Set your oven to 350°F and wait for it to beep. Then put a thermometer inside and watch what happens. The temperature will climb past 370, fall to 330, climb again, and fall again. Your oven is never actually at 350°F. It is constantly cycling above and below it.
Your oven does not hold a steady temperature. It oscillates. The heating element turns completely off when the cavity gets too hot, then turns completely back on when it drops too low.
Most people picture an oven as a box that reaches a temperature and holds it there, like a room with a perfect thermostat. That is not what happens. The heating element at the bottom of your oven is either fully on or fully off. There is no in-between. When you set 350°F, the element fires at full power (drawing 2,000 to 2,500 watts), heats the cavity past 375°F, then shuts off entirely. The cavity slowly cools. When it drops to about 325°F, the element fires again. This on-off cycling repeats for the entire duration of cooking. Your food is never at a single temperature. It is being cooked by a temperature that swings 25 to 30 degrees in each direction.

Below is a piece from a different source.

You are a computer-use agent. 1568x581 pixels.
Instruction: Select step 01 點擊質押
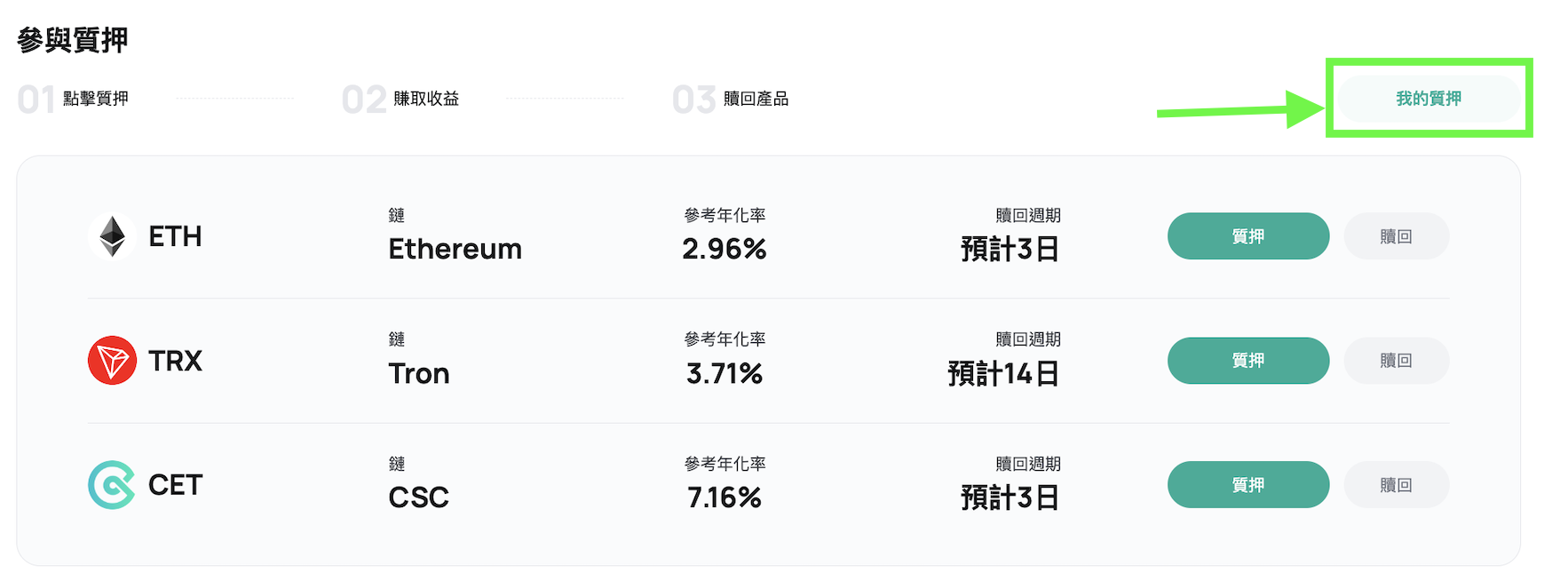tap(73, 99)
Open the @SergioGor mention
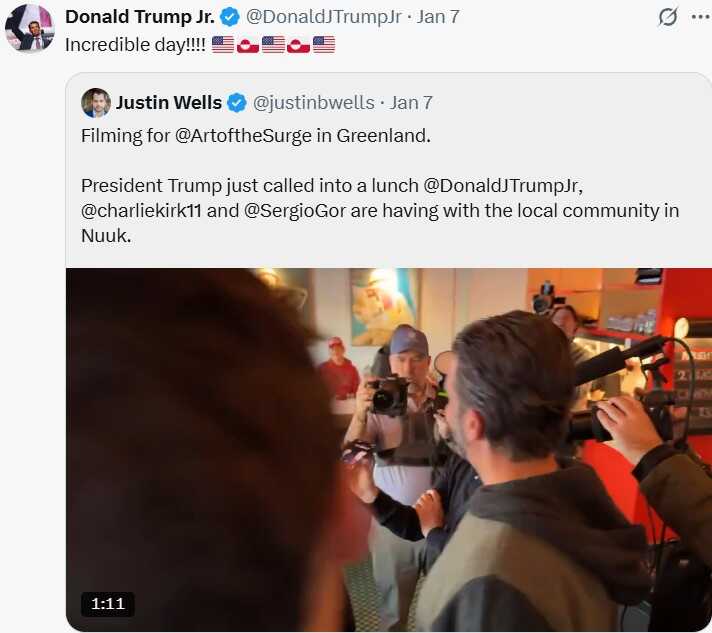The width and height of the screenshot is (712, 633). coord(295,211)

The mechanism that makes an oven work is not complicated, but it involves three types of heat transfer happening simultaneously. The first is radiation: the glowing element emits infrared energy that travels in straight lines and heats whatever surface it hits directly. This is the same kind of heat you feel from a campfire. The second is convection: hot air rises from the element, circulates through the cavity, transfers its heat to the food, cools slightly, and sinks back down. This natural loop distributes heat throughout the oven. The third is conduction: heat flows from the hot metal pan directly into the food that touches it. All three modes work at the same time, but their relative contribution changes depending on whether you are baking, using convection mode, or broiling.
A thermostat controls the whole system. Inside the oven cavity, a thin metal probe filled with temperature-sensitive liquid measures the air temperature. When the temperature drops below the set point, the thermostat closes a circuit and powers the element. When the temperature rises above the set point, the circuit opens and the element shuts off. The thermostat does not modulate power. It is a simple switch: on or off. The result is a sawtooth pattern of temperature oscillation that most people never realize is happening.
Why rack position changes everything
Because the oven uses multiple heat transfer modes simultaneously, where you place your food in the cavity changes the balance of those modes. On the lowest rack, food sits closest to the bake element and receives the most intense radiant heat from below. This is ideal for pizza, bread, and anything that needs a crispy bottom. On the highest rack, food sits closest to the broil element and receives more top-down radiant heat. This accelerates browning on top. The middle rack is the most balanced position, where convective air currents distribute heat most evenly around the food. This is why most recipes default to the center rack.
But there is a hidden factor most cooks overlook: your pan color matters almost as much as rack position. A dark metal pan absorbs 80% or more of the radiant energy that hits it, while a light, shiny aluminum pan reflects most of that energy away. If you are burning cookie bottoms, switching from a dark pan to a light one can be more effective than moving the rack up. The oven's three heat modes interact with every surface differently.
The yellow line shows actual cavity temperature. Notice how it never stays at the set point. Convection mode reduces the swing.
The cost of simplicity
An oven's thermostat is a simple on/off switch, not a precision controller. This makes ovens cheap and reliable, but it means your "350-degree oven" is really a 325-to-375-degree oven.
This on/off cycling exists because proportional temperature control (varying the element's power output smoothly) would require much more expensive electronics. The simple thermostat switch has been the standard since electric ovens were invented in the 1890s. It works well enough because food is thermally massive: a roast or casserole absorbs heat slowly and does not notice 25-degree swings that last a few minutes each. The food's internal temperature rises in a smooth curve even while the air around it oscillates. The oven's imprecision is hidden by the food's thermal inertia.
Once you understand the cycling, baking stops being mysterious. The burned bottom is not random; it is the bake element's radiant burst hitting a dark pan at the wrong rack height. The uneven browning is not bad luck; it is dead spots in the convection pattern that a fan would fix. The recipe that works perfectly in one oven and fails in another is not the recipe's fault; it is a thermostat that is calibrated 30 degrees off. Every oven problem has a physical explanation, and every explanation points back to the same three forces: radiation from a glowing wire, convection from circulating air, and conduction through metal touching food. A $200 oven and a $2,000 oven use the same physics. The expensive one just manages the cycling more tightly.